Belki bu sorular, dışarıdan YÖK'e başkan olarak atanan birine sorulabilirdi. Bana sorulduğunda yanlış oluyor. Zira ben 10 sene önce YÖK'e üye seçildim. Bugün farklı anlamda kullandığınız 'paralel'in o zaman sözlük anlamı dışında bir anlamı yoktu. Evet, elbette bizim düşündüğümüz operasyonlar da var. Temel bilimlerle ilgili mevcut sorunlara karşı operasyon yapacağız, akademik yükseltilmelerin adil ve meşruiyet zemininde olmasını sağlamak için operasyon yapacağız. Orta vadedeki en önemli operasyonumuz ise kalite kurulu kurulması için olacaktır. Bizim gündemimizdeki operasyonlar bunlar ve benzerleridir. Bu operasyonlar da kesin olacak, zamanlı olacak, kamuoyu önünde cereyan edecek. Biz yükseköğretim kurumlarında bulunan öğretim elemanlarının huzursuzluğunu değil, huzurunu istiyoruz.
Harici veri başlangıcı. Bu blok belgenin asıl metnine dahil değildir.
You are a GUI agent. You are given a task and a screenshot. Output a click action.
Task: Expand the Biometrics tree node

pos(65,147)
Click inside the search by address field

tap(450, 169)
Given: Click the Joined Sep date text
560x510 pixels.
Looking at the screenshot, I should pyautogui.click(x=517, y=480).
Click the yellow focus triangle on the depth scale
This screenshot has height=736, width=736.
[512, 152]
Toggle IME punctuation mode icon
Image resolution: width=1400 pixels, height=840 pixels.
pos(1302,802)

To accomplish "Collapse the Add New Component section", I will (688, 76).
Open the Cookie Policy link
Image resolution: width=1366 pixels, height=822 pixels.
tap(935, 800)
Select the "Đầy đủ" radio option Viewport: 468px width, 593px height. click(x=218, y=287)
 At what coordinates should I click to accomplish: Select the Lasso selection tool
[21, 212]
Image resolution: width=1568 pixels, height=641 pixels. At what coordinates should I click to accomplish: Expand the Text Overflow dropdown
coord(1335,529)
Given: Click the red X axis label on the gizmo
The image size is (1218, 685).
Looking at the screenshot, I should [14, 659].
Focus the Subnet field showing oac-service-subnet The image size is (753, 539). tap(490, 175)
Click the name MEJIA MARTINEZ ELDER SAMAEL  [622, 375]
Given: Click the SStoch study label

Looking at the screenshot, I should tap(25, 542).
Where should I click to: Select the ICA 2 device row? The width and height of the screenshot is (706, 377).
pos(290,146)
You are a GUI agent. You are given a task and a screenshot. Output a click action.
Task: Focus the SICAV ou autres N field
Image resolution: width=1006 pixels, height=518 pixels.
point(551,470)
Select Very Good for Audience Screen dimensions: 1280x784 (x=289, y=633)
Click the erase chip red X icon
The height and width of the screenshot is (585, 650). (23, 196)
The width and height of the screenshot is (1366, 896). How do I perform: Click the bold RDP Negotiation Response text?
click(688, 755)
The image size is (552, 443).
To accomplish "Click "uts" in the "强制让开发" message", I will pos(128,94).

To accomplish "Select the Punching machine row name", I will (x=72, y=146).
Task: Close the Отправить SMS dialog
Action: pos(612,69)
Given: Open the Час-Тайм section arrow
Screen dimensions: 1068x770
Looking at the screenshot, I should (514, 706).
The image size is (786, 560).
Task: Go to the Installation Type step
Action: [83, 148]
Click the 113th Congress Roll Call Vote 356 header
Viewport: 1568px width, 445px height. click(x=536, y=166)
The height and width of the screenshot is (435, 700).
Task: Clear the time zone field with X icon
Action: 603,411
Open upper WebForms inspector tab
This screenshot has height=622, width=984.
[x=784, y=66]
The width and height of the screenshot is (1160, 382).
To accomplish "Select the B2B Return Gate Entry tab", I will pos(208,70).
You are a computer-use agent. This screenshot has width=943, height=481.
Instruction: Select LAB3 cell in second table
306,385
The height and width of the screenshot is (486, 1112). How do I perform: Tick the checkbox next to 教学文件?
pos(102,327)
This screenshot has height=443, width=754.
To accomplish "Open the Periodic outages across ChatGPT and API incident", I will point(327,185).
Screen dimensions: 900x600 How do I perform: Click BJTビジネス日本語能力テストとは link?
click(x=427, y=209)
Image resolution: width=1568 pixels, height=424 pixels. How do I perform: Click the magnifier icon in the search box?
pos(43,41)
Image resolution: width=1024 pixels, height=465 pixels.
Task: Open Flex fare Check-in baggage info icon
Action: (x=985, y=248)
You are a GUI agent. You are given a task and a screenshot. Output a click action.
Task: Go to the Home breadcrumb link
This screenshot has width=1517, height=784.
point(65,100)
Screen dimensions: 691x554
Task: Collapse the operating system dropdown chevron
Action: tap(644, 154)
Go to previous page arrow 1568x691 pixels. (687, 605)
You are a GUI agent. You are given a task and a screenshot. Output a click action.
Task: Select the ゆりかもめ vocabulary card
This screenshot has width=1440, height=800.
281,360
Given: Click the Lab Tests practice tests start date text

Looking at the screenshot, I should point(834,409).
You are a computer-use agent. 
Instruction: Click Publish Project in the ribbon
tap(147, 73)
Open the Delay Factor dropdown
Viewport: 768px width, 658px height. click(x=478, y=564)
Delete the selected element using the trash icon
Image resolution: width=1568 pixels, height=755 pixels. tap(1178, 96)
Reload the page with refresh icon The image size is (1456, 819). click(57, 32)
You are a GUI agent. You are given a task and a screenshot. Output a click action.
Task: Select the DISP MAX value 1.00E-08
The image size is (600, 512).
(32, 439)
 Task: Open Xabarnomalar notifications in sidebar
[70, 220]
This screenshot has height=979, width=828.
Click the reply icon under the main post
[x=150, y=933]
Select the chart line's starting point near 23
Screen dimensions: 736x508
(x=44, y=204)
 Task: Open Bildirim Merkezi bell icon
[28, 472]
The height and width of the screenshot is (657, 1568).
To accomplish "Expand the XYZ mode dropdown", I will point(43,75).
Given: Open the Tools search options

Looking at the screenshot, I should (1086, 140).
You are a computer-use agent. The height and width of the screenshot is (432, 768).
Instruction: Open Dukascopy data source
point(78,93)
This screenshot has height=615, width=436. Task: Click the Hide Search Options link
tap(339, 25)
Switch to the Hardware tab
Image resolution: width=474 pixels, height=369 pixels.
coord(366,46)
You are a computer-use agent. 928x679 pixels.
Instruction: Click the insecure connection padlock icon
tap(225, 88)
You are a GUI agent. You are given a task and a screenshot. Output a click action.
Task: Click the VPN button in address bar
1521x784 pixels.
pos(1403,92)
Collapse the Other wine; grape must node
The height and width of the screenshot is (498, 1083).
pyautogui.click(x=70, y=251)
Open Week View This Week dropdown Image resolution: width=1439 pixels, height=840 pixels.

Bize yapılan telkinler ise yükseköğretim çıtasını yükseltmek için gayret sarf etmemiz ve sonuç almamız yönündedir.
* Başkanlık koltuğuna oturur oturmaz 14 üniversitenin rektör seçimiyle ilgileneceksiniz. Kriterleriniz ne olacak?
Rektör seçimi 3 aşamada yapılır. Üniversitelerde seçim yapılır, meşrudur. Yükseköğretim Kurulu'nda seçim yapılır, meşrudur. Cumhurbaşkanlığı tarafından seçim yapılır, meşrudur. Her 3'ü de yasal zemine dayanmaktadır. Bu aşamaların sadece ilkini meşru zemin kabul etmek yanlıştır. Olur ki bir üniversitede öğretim üyeleri şu veya bu sebeple, mesela insani ilişkilerinin iyiliği dolayısıyla bir kişiye rektör olarak teveccüh edebilir. Fakat ikinci aşamada seçim yapılırken öğretim üyelerinin memnuniyetinin yanı sıra mesela o üniversitede kamu kaynaklarının doğru harcanıp harcanmadığına da bakılır. Bu sadece bir örnek. Dolayısıyla her aşamada aynı bakış açısının korunmasını beklemek doğru olmayabilir. Kaldı ki Yükseköğretim Kurulu'nun performansını sadece rektör seçimleri ile değerlendirmek çok yanlış. Fakat rektör seçimine dair uygulamanın tekrar gözden geçirilmesi gerektiği hususunda herkes hemfikir.
* Tıp ve hukuk eğitimine önem veriyorsunuz. Bu konuda bir planınız var mı?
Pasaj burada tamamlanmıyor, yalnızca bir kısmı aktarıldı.